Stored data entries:

========================================================================

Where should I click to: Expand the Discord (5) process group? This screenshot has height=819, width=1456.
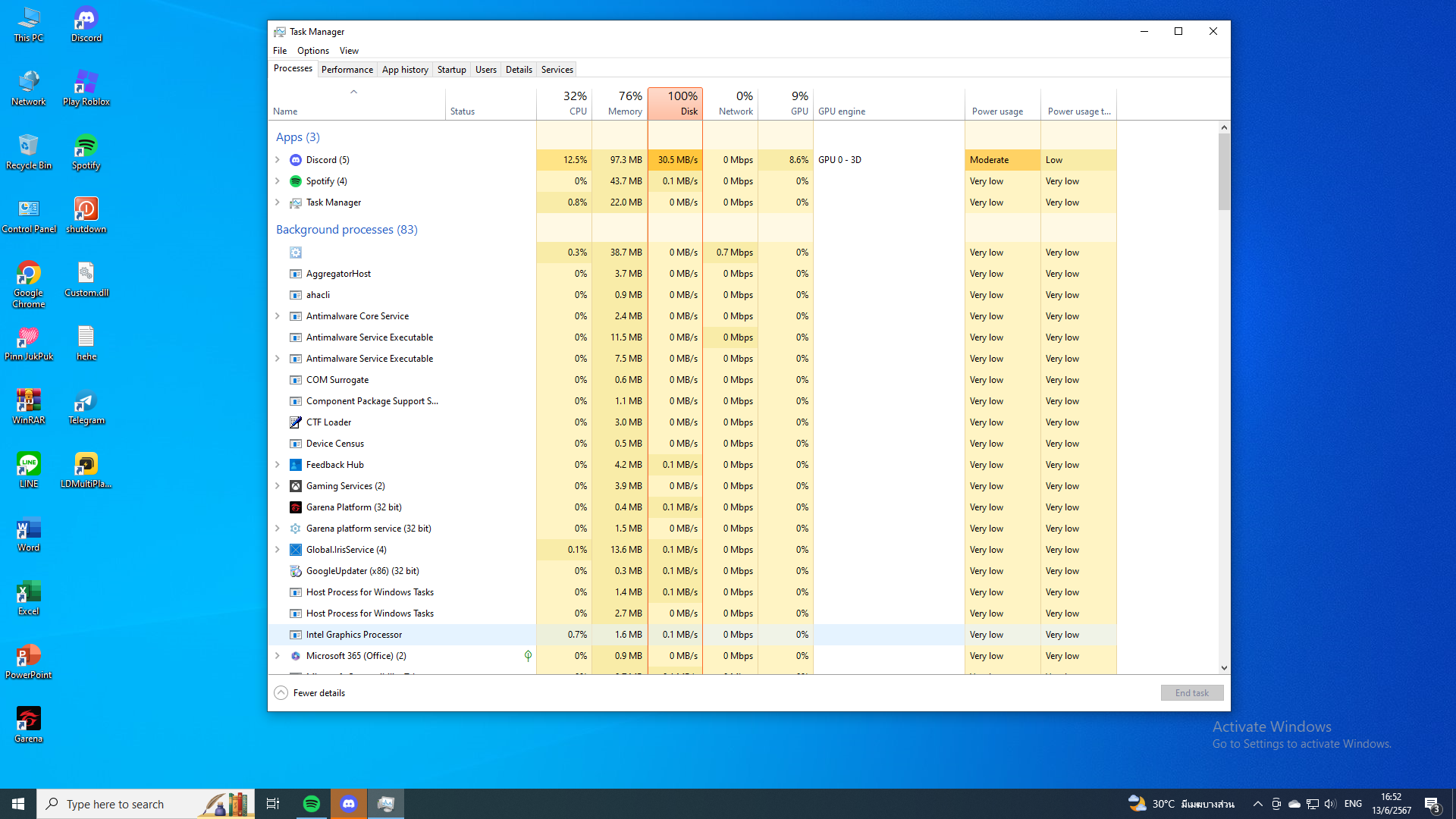coord(278,160)
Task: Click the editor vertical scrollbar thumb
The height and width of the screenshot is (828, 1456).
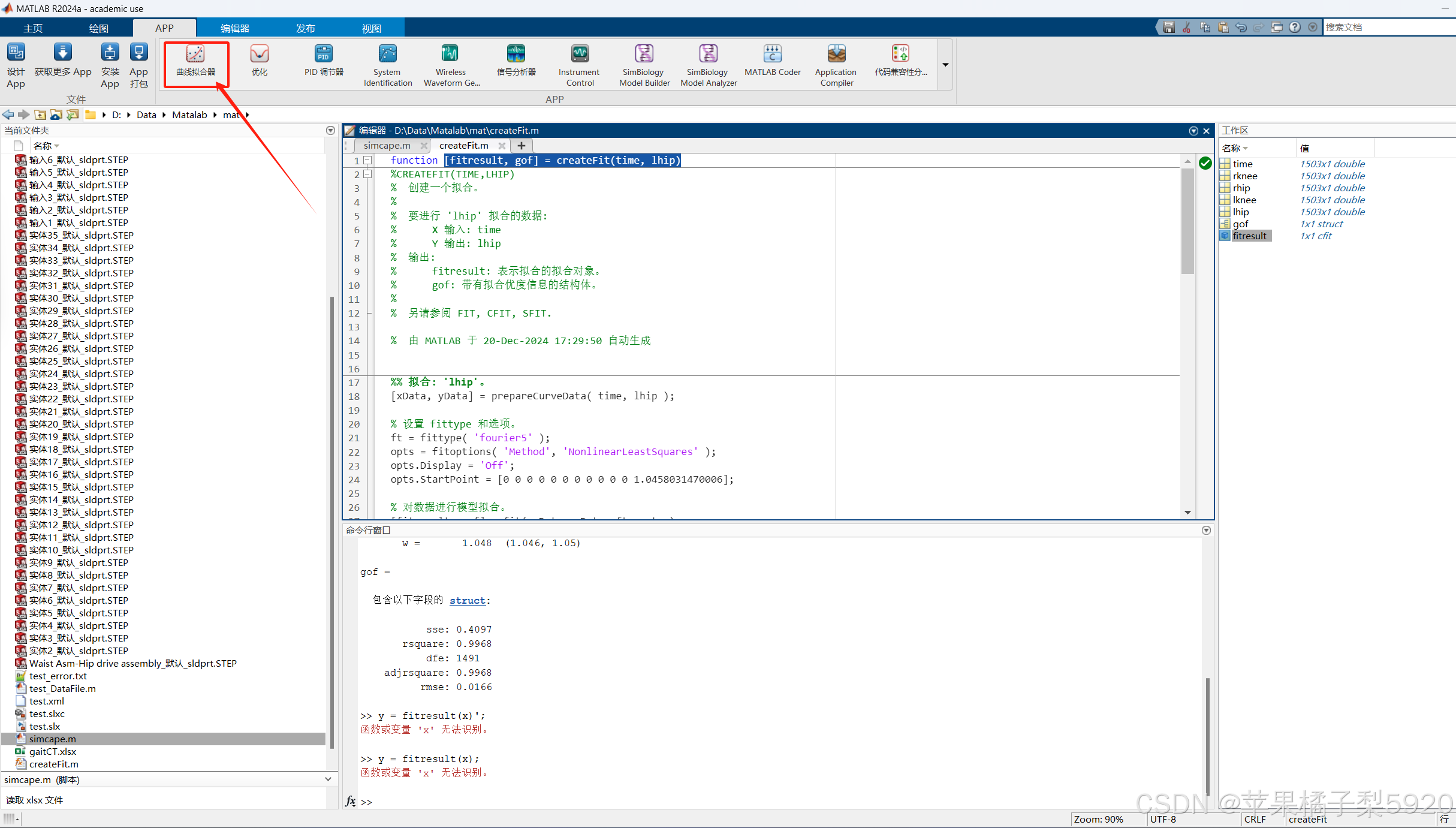Action: tap(1187, 222)
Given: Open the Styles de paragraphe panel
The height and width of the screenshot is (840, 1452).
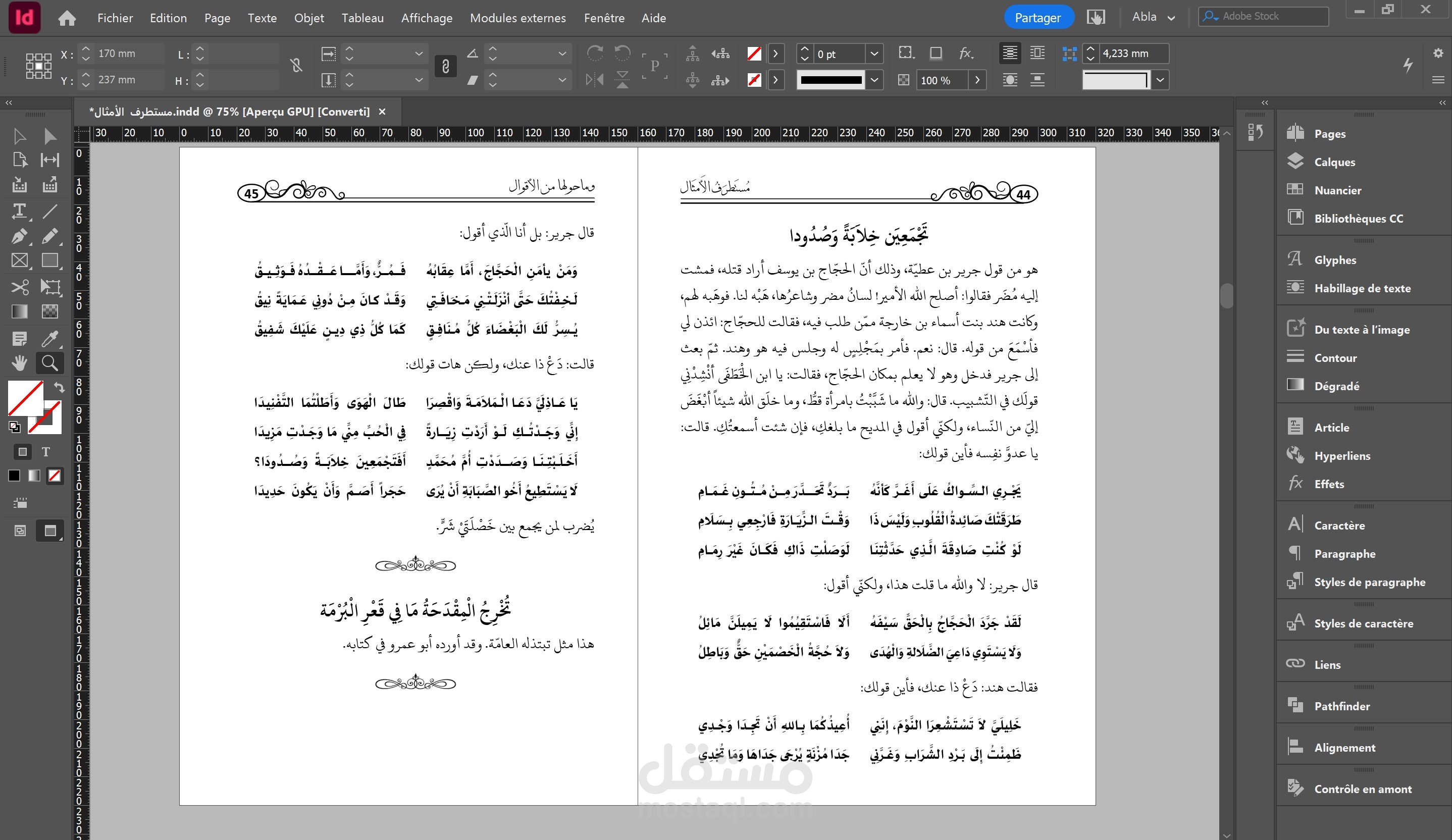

========================================================================

■ **Work instructions**: Please transcribe, word for word, every line from the one containing "The height and width of the screenshot is (828, 1456)." through the last line of the records, both included, and leave the pictures out.

■ **Answer to the exercise**:
The height and width of the screenshot is (828, 1456).
Action: tap(1187, 222)
Given: Open the Styles de paragraphe panel
The height and width of the screenshot is (840, 1452).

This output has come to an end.